» Task goal
Rewrite the rows below so that every "GUI agent" becomes "screen assistant". Leave all other text unchanged.

Start of Input

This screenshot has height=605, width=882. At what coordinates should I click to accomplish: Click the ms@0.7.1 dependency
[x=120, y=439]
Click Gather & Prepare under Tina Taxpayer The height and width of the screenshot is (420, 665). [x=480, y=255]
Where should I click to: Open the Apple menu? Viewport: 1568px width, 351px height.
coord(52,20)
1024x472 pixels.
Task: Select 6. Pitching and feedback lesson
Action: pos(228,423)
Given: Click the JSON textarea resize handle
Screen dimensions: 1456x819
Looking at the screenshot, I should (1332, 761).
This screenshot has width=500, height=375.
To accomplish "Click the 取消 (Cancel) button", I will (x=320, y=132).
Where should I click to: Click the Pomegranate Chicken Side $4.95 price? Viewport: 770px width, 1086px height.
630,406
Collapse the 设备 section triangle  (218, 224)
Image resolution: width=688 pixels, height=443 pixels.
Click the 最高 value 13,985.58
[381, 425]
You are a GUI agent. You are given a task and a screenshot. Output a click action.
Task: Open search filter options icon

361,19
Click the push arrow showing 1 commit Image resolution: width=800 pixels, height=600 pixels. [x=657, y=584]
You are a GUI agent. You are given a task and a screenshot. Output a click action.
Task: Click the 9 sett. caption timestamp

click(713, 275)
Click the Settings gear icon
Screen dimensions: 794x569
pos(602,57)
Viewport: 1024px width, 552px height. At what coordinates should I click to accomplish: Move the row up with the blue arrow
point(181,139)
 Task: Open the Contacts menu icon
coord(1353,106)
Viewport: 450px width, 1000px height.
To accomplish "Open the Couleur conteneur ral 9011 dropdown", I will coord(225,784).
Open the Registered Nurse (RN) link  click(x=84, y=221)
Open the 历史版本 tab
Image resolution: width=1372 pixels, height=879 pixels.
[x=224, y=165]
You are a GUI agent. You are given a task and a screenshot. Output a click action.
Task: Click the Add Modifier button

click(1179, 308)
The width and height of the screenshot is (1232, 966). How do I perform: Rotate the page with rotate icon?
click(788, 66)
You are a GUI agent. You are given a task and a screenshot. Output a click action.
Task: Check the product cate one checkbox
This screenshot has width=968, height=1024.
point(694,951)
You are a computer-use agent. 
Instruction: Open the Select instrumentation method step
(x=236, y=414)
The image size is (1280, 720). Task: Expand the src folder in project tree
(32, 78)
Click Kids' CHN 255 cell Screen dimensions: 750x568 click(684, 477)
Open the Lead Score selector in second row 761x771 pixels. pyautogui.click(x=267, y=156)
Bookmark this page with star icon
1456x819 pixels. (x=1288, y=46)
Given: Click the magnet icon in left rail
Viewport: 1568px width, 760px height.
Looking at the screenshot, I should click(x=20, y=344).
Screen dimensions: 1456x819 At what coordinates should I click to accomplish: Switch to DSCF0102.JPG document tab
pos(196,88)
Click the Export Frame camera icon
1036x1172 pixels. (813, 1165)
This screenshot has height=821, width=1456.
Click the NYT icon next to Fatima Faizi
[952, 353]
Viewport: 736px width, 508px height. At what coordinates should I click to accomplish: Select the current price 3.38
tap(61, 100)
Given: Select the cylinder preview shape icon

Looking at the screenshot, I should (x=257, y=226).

End of Input

» Problem solution
This screenshot has height=605, width=882. At what coordinates should I click to accomplish: Click the ms@0.7.1 dependency
[x=120, y=439]
Click Gather & Prepare under Tina Taxpayer The height and width of the screenshot is (420, 665). [x=480, y=255]
Where should I click to: Open the Apple menu? Viewport: 1568px width, 351px height.
coord(52,20)
1024x472 pixels.
Task: Select 6. Pitching and feedback lesson
Action: pos(228,423)
Given: Click the JSON textarea resize handle
Screen dimensions: 1456x819
Looking at the screenshot, I should (1332, 761).
This screenshot has width=500, height=375.
To accomplish "Click the 取消 (Cancel) button", I will (x=320, y=132).
Where should I click to: Click the Pomegranate Chicken Side $4.95 price? Viewport: 770px width, 1086px height.
630,406
Collapse the 设备 section triangle  (218, 224)
Image resolution: width=688 pixels, height=443 pixels.
Click the 最高 value 13,985.58
[381, 425]
You are a screen assistant. You are given a task and a screenshot. Output a click action.
Task: Open search filter options icon

361,19
Click the push arrow showing 1 commit Image resolution: width=800 pixels, height=600 pixels. [x=657, y=584]
You are a screen assistant. You are given a task and a screenshot. Output a click action.
Task: Click the 9 sett. caption timestamp

click(713, 275)
Click the Settings gear icon
Screen dimensions: 794x569
pos(602,57)
Viewport: 1024px width, 552px height. At what coordinates should I click to accomplish: Move the row up with the blue arrow
point(181,139)
 Task: Open the Contacts menu icon
coord(1353,106)
Viewport: 450px width, 1000px height.
To accomplish "Open the Couleur conteneur ral 9011 dropdown", I will coord(225,784).
Open the Registered Nurse (RN) link  click(x=84, y=221)
Open the 历史版本 tab
Image resolution: width=1372 pixels, height=879 pixels.
[x=224, y=165]
You are a screen assistant. You are given a task and a screenshot. Output a click action.
Task: Click the Add Modifier button

click(1179, 308)
The width and height of the screenshot is (1232, 966). How do I perform: Rotate the page with rotate icon?
click(788, 66)
You are a screen assistant. You are given a task and a screenshot. Output a click action.
Task: Check the product cate one checkbox
This screenshot has width=968, height=1024.
point(694,951)
You are a computer-use agent. 
Instruction: Open the Select instrumentation method step
(x=236, y=414)
The image size is (1280, 720). Task: Expand the src folder in project tree
(32, 78)
Click Kids' CHN 255 cell Screen dimensions: 750x568 click(684, 477)
Open the Lead Score selector in second row 761x771 pixels. pyautogui.click(x=267, y=156)
Bookmark this page with star icon
1456x819 pixels. (x=1288, y=46)
Given: Click the magnet icon in left rail
Viewport: 1568px width, 760px height.
Looking at the screenshot, I should click(x=20, y=344).
Screen dimensions: 1456x819 At what coordinates should I click to accomplish: Switch to DSCF0102.JPG document tab
pos(196,88)
Click the Export Frame camera icon
1036x1172 pixels. (813, 1165)
This screenshot has height=821, width=1456.
Click the NYT icon next to Fatima Faizi
[952, 353]
Viewport: 736px width, 508px height. At what coordinates should I click to accomplish: Select the current price 3.38
tap(61, 100)
Given: Select the cylinder preview shape icon

Looking at the screenshot, I should (x=257, y=226).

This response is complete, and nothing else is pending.